Your objective
According to the article on MMA fighter sponsorship below, roughly how much does it cost the average top-level cycling team to have riders qualified to place at the top of the biggest races?

Text passage
— begin —
Top MMA agent breaks down his view on fighter sponsorship

by Jason Genet | source: The Underground

From: Magnetic
Magnetic Marketing Associates, President
Member Since: 9/6/06
Posts: 1905
To sponsor something is to support it. In our sport (MMA) we are talking about athletes, events, and possibly gyms. Since the down turn of the economy you have seen more and more of the main MMA sponsors disappear or change their sponsorship terms.

What is happening today is brands are calling themselves sponsors to Ambush a particular event. We are hearing more and more that sponsor dollars are tied to TV exposure and if a fighter is not on a televised card there is no money available for him or her. Yet the fighters have no control over televising the fight or not. They control the training, the preparation and of course the execution of the fight,

It takes the average top level cycling team about 8-14 million dollars to have riders qualified enough to place at the top of the biggest races in the World. These sponsors invest in equipment, training, physical wellness, and coaches to help there athletes reach the top. Yet only one rider can win the Yellow Jersey. There is no guarantee that the team they assemble will win, challenge or even make it to the top. It is a risk and the reward could be your Team Winning the Tour De France.

NASCAR Teams usually take on a few exclusive brand sponsors that again agree to pay for tires, testing, best pit crew money can buy, engine and aerodynamic science to go faster and win some races. Being in the top 10 is often a goal because the owners and sponsors know that is who the crowd gets behind and that that where the TV Cameras are going to be. These Teams can cost sponsors upwards of 2-5 million per race and no guarantees of TV time, exposure etc.
— end —
Available data
— begin —
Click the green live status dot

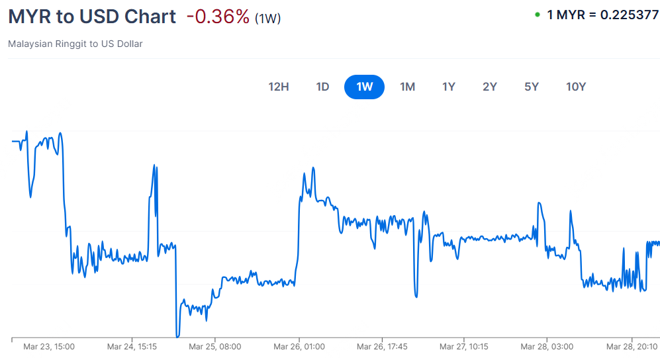click(538, 15)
— end —
Result
About 8-14 million dollars.